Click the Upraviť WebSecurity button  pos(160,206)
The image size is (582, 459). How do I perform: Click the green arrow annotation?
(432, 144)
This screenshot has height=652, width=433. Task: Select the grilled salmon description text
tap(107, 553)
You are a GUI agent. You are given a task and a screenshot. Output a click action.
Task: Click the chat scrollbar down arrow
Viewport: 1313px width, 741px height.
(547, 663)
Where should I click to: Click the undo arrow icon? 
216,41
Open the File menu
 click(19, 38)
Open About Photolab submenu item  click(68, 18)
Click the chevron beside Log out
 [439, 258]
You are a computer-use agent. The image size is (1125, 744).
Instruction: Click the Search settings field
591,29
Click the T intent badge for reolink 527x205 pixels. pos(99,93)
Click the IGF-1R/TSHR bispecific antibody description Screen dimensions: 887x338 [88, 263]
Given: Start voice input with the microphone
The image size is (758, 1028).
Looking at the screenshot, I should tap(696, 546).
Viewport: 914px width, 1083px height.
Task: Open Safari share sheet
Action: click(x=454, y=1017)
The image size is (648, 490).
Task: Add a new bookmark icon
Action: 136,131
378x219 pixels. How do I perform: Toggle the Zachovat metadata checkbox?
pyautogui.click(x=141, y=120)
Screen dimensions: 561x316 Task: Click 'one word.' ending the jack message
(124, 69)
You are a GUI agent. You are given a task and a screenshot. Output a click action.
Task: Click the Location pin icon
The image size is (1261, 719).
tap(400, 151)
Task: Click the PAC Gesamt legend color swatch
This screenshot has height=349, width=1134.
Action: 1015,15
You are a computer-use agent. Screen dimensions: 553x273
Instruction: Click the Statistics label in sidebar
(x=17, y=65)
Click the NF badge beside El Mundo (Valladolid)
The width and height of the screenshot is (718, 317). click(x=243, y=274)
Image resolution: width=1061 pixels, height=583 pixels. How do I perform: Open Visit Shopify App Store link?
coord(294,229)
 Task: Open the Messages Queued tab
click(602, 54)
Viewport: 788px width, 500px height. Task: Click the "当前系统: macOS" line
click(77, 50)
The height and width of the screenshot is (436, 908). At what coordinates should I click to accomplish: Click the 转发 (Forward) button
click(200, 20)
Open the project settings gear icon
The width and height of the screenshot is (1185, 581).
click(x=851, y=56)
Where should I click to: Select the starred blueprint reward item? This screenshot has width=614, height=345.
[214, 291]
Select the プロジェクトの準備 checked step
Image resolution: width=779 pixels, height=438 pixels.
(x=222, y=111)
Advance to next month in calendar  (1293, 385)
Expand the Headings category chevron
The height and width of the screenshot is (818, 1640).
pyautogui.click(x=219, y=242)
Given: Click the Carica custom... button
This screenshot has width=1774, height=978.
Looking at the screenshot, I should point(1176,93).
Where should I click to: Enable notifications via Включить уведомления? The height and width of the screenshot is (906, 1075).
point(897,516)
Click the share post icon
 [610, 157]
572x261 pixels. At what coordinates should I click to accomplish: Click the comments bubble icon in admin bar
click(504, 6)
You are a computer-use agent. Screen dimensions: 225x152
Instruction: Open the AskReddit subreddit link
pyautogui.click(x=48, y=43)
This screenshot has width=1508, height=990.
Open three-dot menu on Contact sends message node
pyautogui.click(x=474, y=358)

_____

A word-for-word copy of the entries, from the first line through the line containing "Given: Start voice input with the microphone", is the whole answer.

Click the Upraviť WebSecurity button  pos(160,206)
The image size is (582, 459). How do I perform: Click the green arrow annotation?
(432, 144)
This screenshot has height=652, width=433. Task: Select the grilled salmon description text
tap(107, 553)
You are a GUI agent. You are given a task and a screenshot. Output a click action.
Task: Click the chat scrollbar down arrow
Viewport: 1313px width, 741px height.
(547, 663)
Where should I click to: Click the undo arrow icon? 
216,41
Open the File menu
 click(19, 38)
Open About Photolab submenu item  click(68, 18)
Click the chevron beside Log out
 [439, 258]
You are a computer-use agent. The image size is (1125, 744).
Instruction: Click the Search settings field
591,29
Click the T intent badge for reolink 527x205 pixels. pos(99,93)
Click the IGF-1R/TSHR bispecific antibody description Screen dimensions: 887x338 [88, 263]
Given: Start voice input with the microphone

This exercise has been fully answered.